Astronomers are eagerly anticipating a rare cosmic event with the flyby of asteroid 2005 YU55 on Nov. 8. The huge space rock is expected to safely miss the Earth, but just what if it hit the planet? It would cause earthquakes and tsunamis, a scientist said.

A U.S. researcher has made estimations on what would happen in the remote event that 2005 YU55, which is as big as an aircraft carrier, fell into a collision with our planet.

According to Jay Melosh, a Purdue University asteroid impact expert, if an object of similar size collides with Earth it would result in a 4,000-megaton blast, a magnitude 7.0 earthquake and, if it struck in the deep ocean, 70-foot-high tsunami waves 60 miles from where the splashdown will happen.

But he notes that the scenario is very unlikely.

"Impacts from asteroids of this size are very rare," said Melosh. "They occur about once every 100,000 years, so the chances of an actual collision with an asteroid like YU55 is about 1 percent in the next thousand years."

The asteriod is expected to zoom by the Earth inside the orbit of the moon and is expected to pass within 201,700 miles or 325 kilometers of Earth at 6:28 p.m.
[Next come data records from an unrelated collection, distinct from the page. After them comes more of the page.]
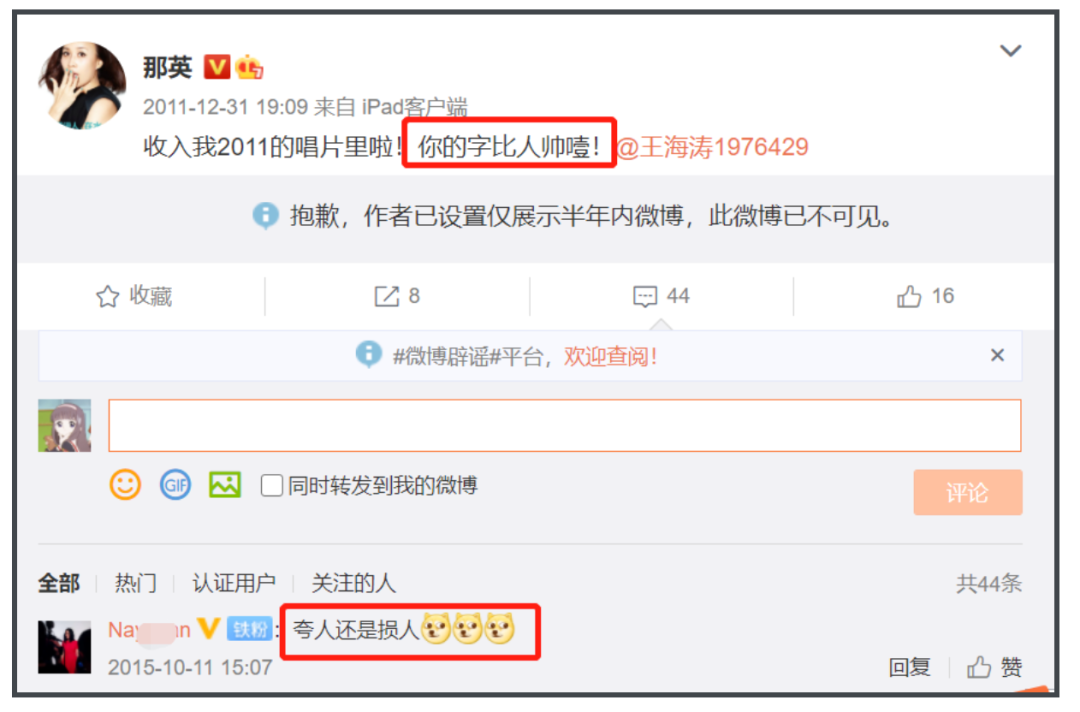Switch to the 热门 comments tab

coord(136,583)
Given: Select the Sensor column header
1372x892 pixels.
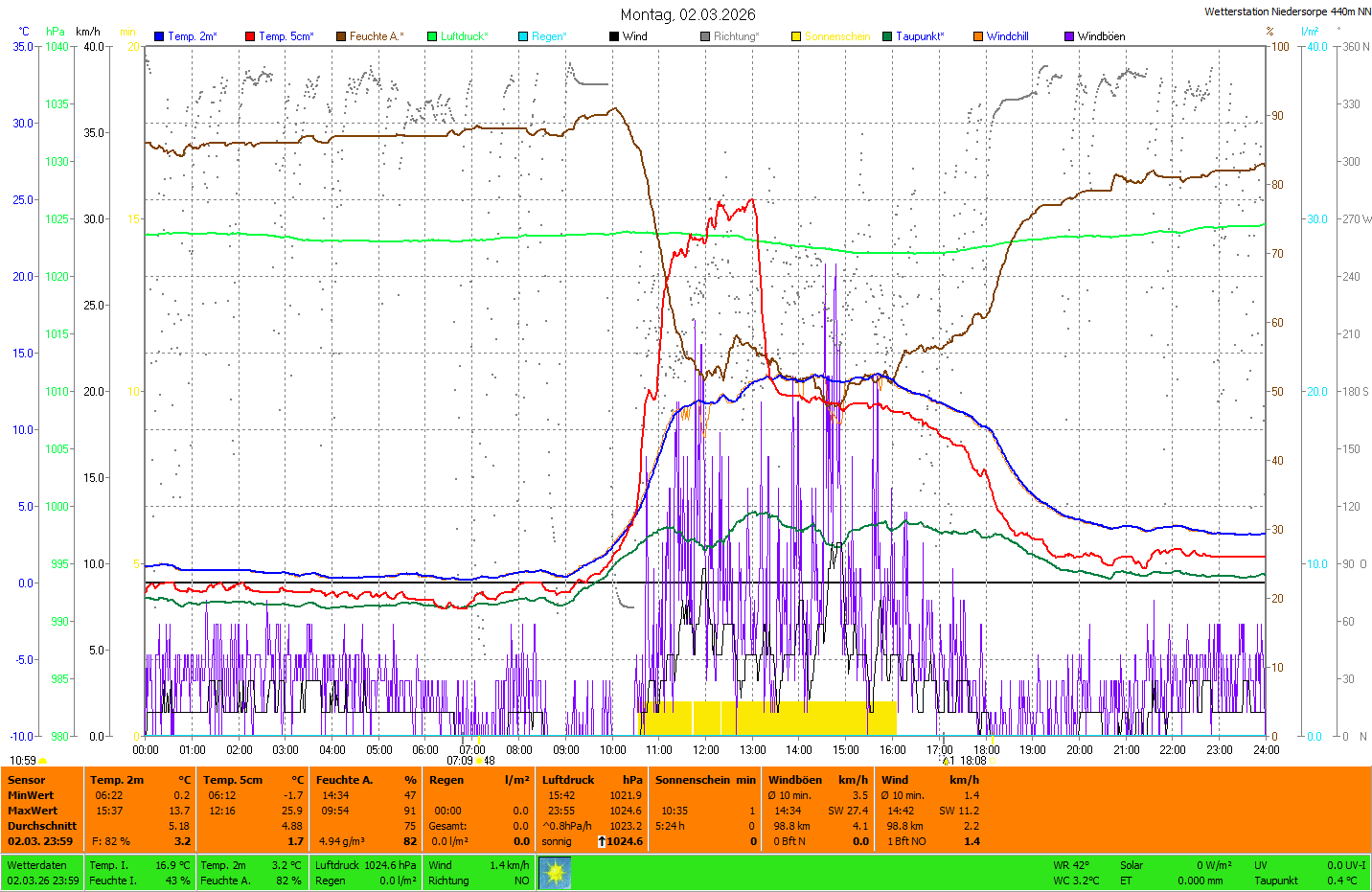Looking at the screenshot, I should click(x=27, y=780).
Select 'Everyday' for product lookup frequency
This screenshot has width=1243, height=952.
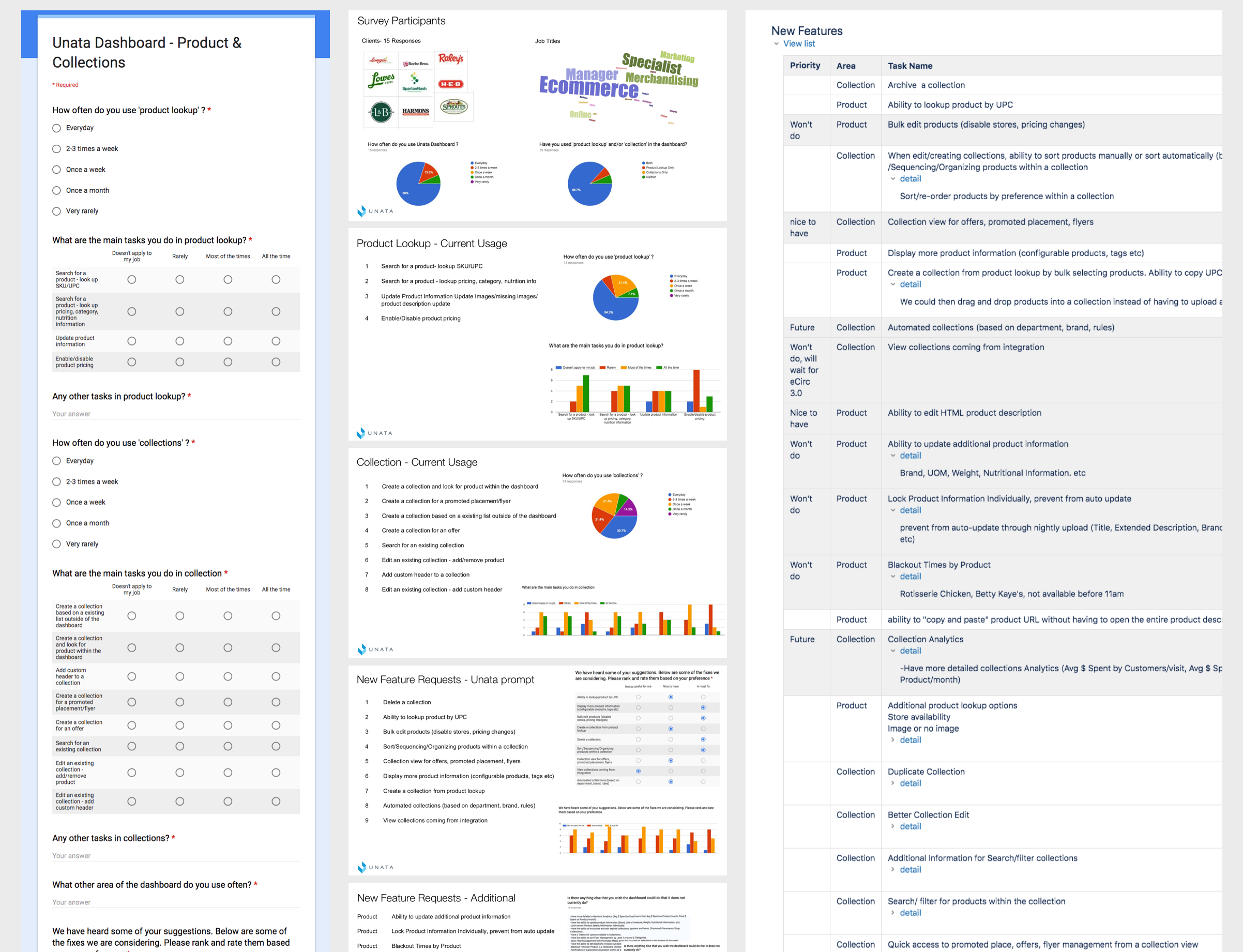coord(57,128)
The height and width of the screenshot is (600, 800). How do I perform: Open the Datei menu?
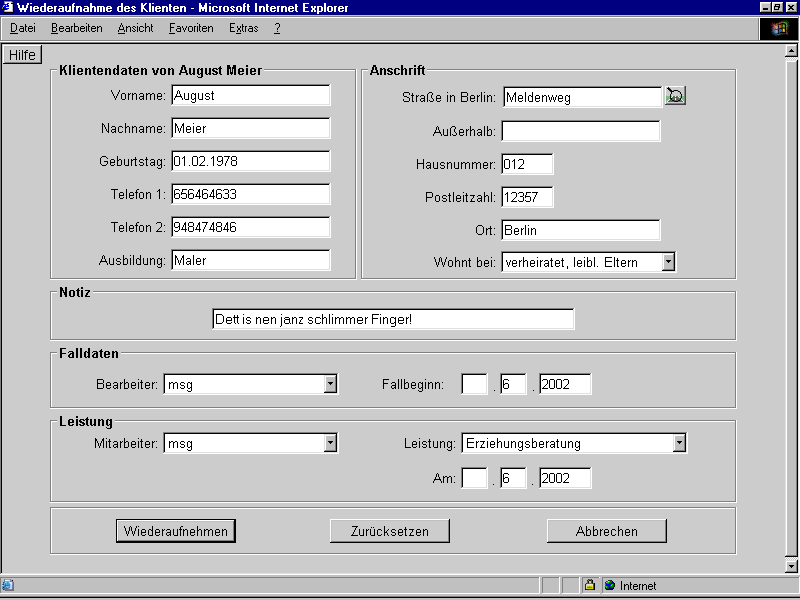pyautogui.click(x=22, y=28)
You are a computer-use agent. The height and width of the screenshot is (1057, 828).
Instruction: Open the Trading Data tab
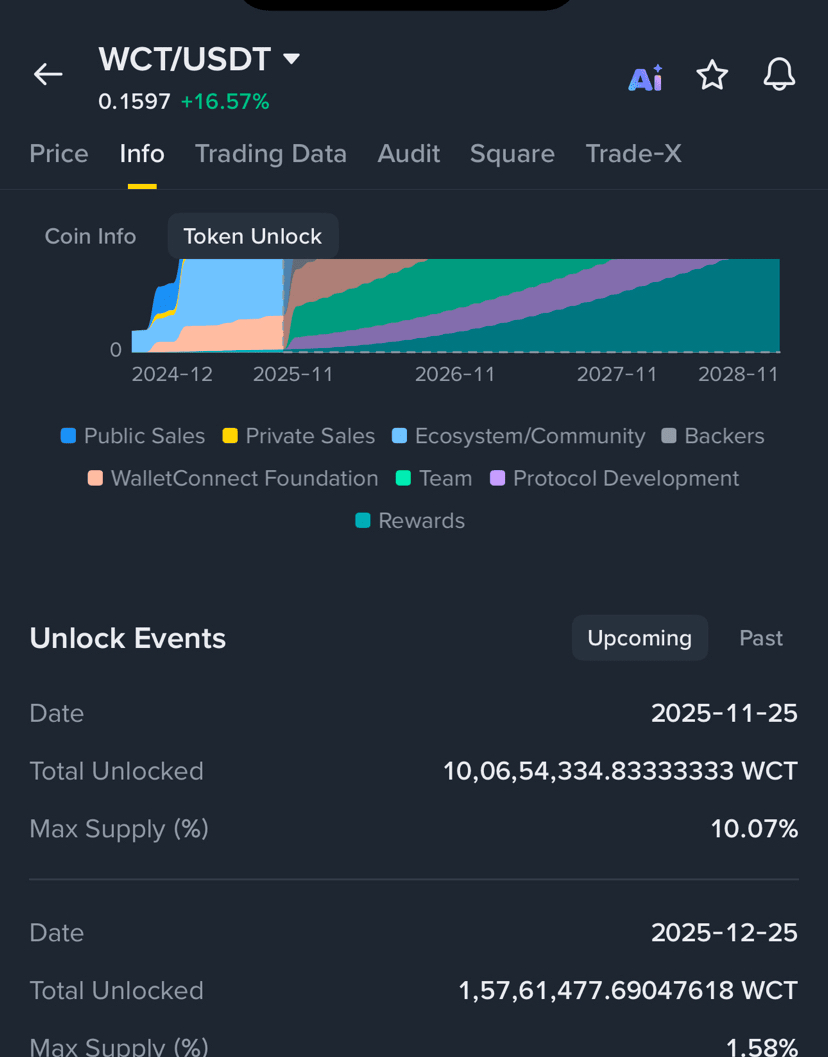click(270, 154)
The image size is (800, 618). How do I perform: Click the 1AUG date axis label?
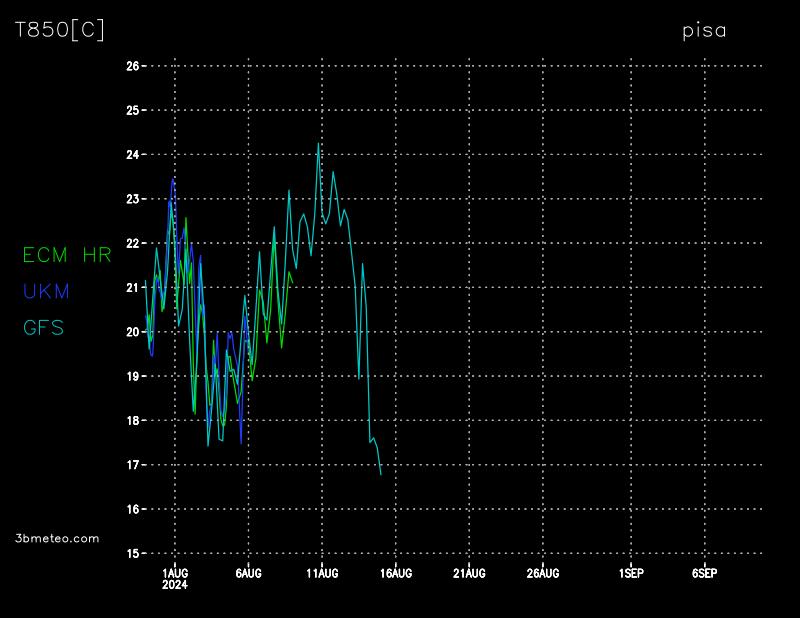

EDT (2228 GMT) next Tuesday.

An extensive campaign of radar, visual and infrared observations are being prepared by observers, including the powerful Goldstone Observatory radio dishes in Mojave, Calif., the Arecibo Observatory in Puerto Rico, and the the NASA Infrared Telescope Facility located at the summit of Mauna Kea, Hawaii.

According to NASA, the asteroid's near-Earth flyby is the first since 1976 that astronomers have known about in advance for such a large object; the next known flyby with a big space rock will occur in 2028.